Exercise goal - From the data that follows, set down exactly the lines from the one with "This screenshot has width=636, height=636." through the one with "Screen dimensions: 683x384", counting both. Pictures stay out.

Records to use -
/---

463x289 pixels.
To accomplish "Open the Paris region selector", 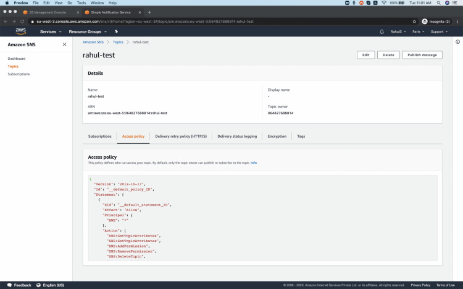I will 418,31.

\---
/---

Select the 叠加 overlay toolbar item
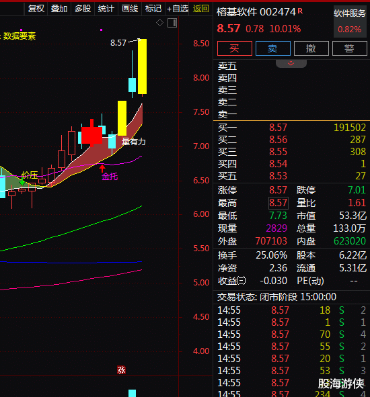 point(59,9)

\---
/---

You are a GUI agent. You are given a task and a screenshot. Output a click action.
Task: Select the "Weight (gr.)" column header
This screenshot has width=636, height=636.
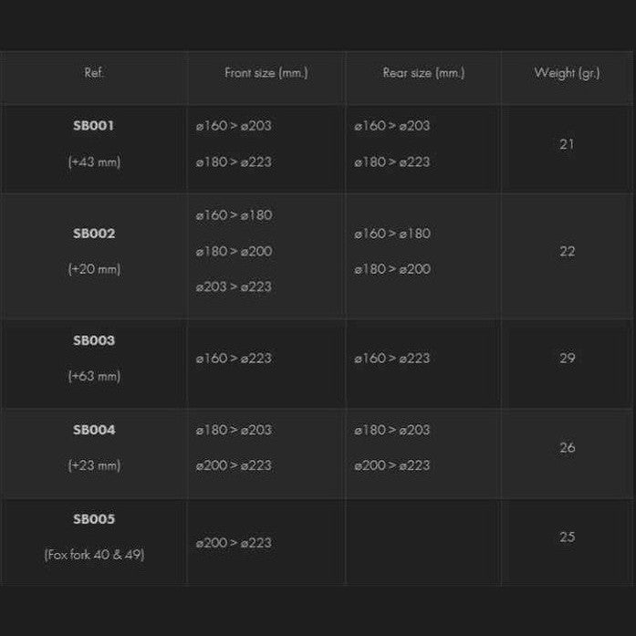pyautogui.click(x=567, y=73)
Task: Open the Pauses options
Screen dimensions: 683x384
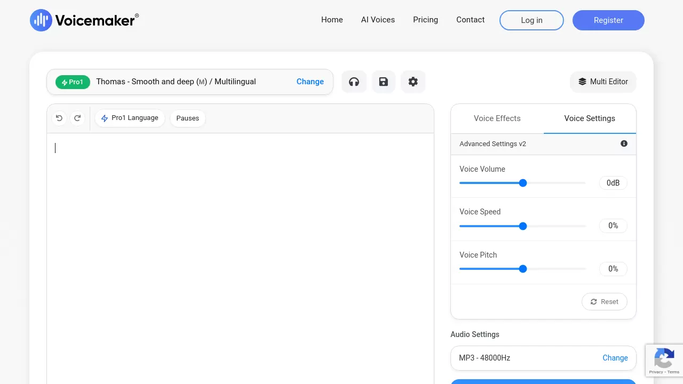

\---

Output for this exercise -
This screenshot has width=636, height=636.
pyautogui.click(x=567, y=73)
Task: Open the Pauses options
Screen dimensions: 683x384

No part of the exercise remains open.